Commemorated in American history as the Boston Massacre, the 1770 incident involved eight soldiers protecting a customs house from a riotous crowd. Three men were killed and 11 injured during the incident, with two dying later of their wounds. The term "massacre" was applied as a polemical device by anti-British propagandists, even though the subsequent trial by colonial authorities -- with anti-British activist John Adams as the soldiers' defense attorney -- acquitted all but two soldiers.
  1. Buildup

    • Preceding the incident at the Boston Customs House, tensions between British authorities and Bostonians had grown around resistance to the Townshend Acts, laws entitling the British levy trade taxes. The most visible figures of British authority were customs officials, and they became the target of local animosity. In 1768, a British warship was sent to Boston to protect customs officials, whereupon the British navy began impressing Bostonians into military service, further inflaming tensions.

    The Seider Incident

    • On Feb. 22, 1770, an 11-year-old servant named Christopher Seider began heckling a store fort selling British goods. Boston customs official Ebenezer Richardson rebuked him, and Seider later showed up in front of Richardson's home.

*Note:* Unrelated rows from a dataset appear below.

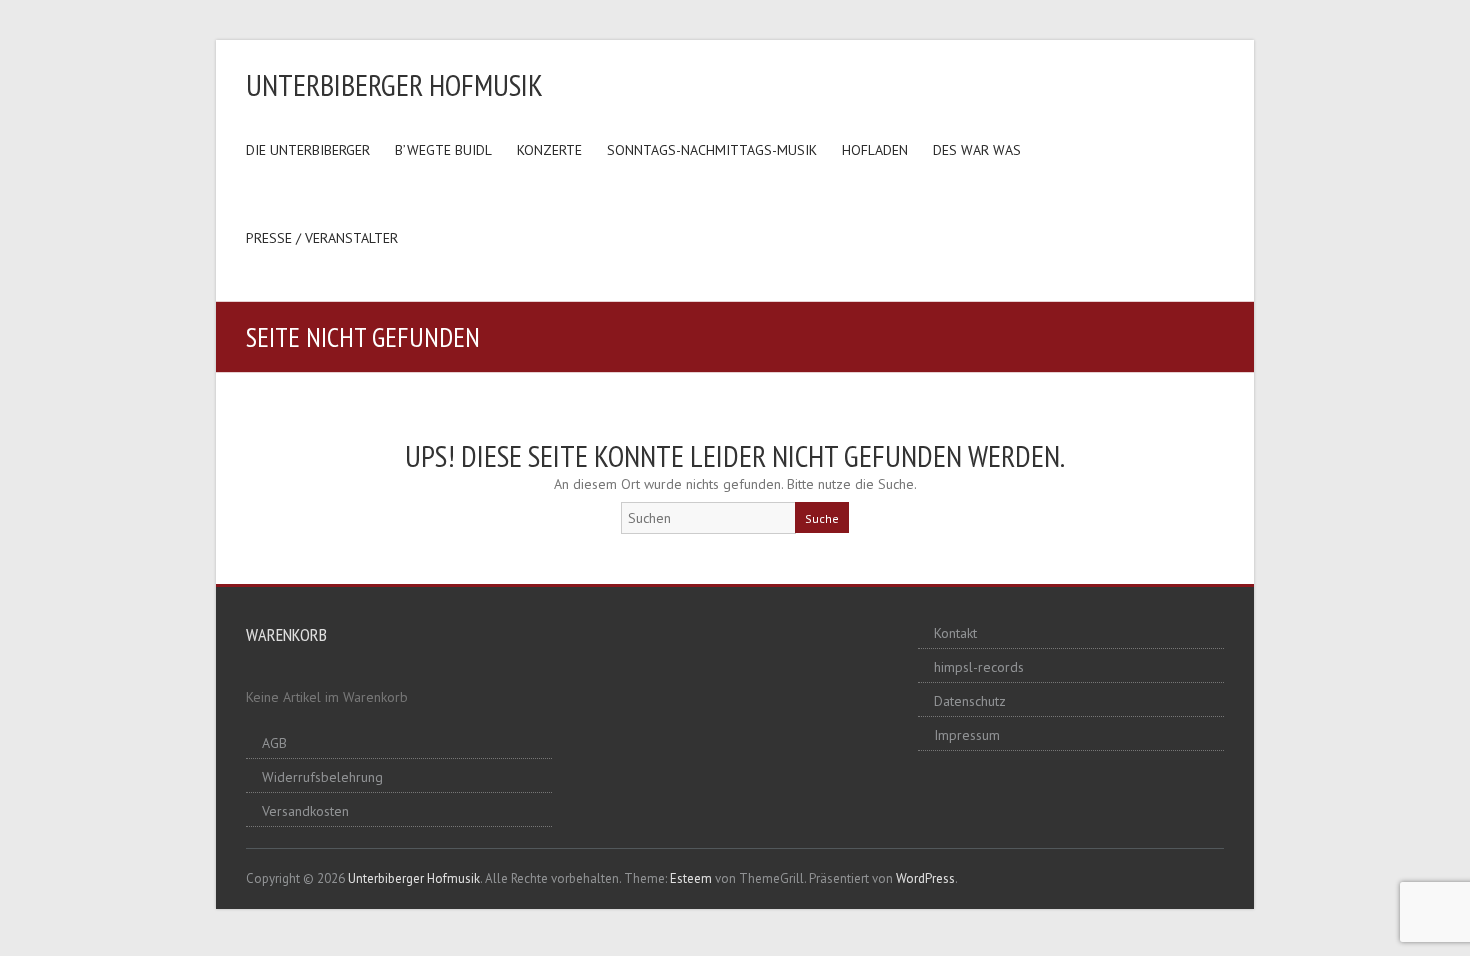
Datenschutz (970, 701)
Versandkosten (305, 811)
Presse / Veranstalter (322, 238)
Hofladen (875, 150)
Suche (822, 518)
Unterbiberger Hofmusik (394, 84)
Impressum (967, 735)
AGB (274, 743)
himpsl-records (979, 667)
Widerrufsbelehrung (322, 777)
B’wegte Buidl (443, 150)
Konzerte (549, 150)
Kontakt (955, 633)
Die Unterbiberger (308, 150)
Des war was (977, 150)
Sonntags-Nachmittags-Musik (712, 150)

Seider was joined by more boys who were later joined by adults. The crowd threw a rock through Richardson's window; and he fired a load of birdshot out his window to disperse the crowd, killing young Seider. The incident was fanned into a political cause by local patriots and was on the lips of the March 5 crowd that surrounded the King Street Customs House.

    Gerrish and White

    • A merchant's apprentice named Edward Gerrish positioned himself outside the King Street Customs House on March 5 and shouted at the officer inside -- Lt. John Goldfinch -- that Goldfinch had bilked Gerrish's master -- a wigmaker -- on a bill. The charge was untrue, as later established during a trial, and Goldfinch ignored Gerrish. An angry Gerrish left and returned with several companions. A private, Hugh White, was now guarding the customs house alone. Gerrish and his companions argued with White, and White struck Gerrish across the face. More Bostonians joined the group, and by evening the angry crowd had grown to more than 300. Pvt. White had been left alone and was facing the hostile crowd that had focused its animosity on him. White was forced to lock himself in the customs house, whereupon a detachment of seven soldiers was sent from the Main Guard to protect him.

    The Shots

    • The crowd threw things at the soldiers, who had fixed bayonets to hold the Bostonians back. One innkeeper named Richard Holmes clubbed a soldier, who fired a round. In the ensuing melee, several rounds were fired -- apparently without coordination or command -- and three men were killed: Crispus Attucks, a local "mulatto" mariner; Samuel Grey, a local rope maker; and James Caldwell, an intoxicated sailor. A young man named Samuel Maverick died hours later from a wound, and an Irishman named Patrick Carr died two weeks later. The next day, the British removed all troops from town.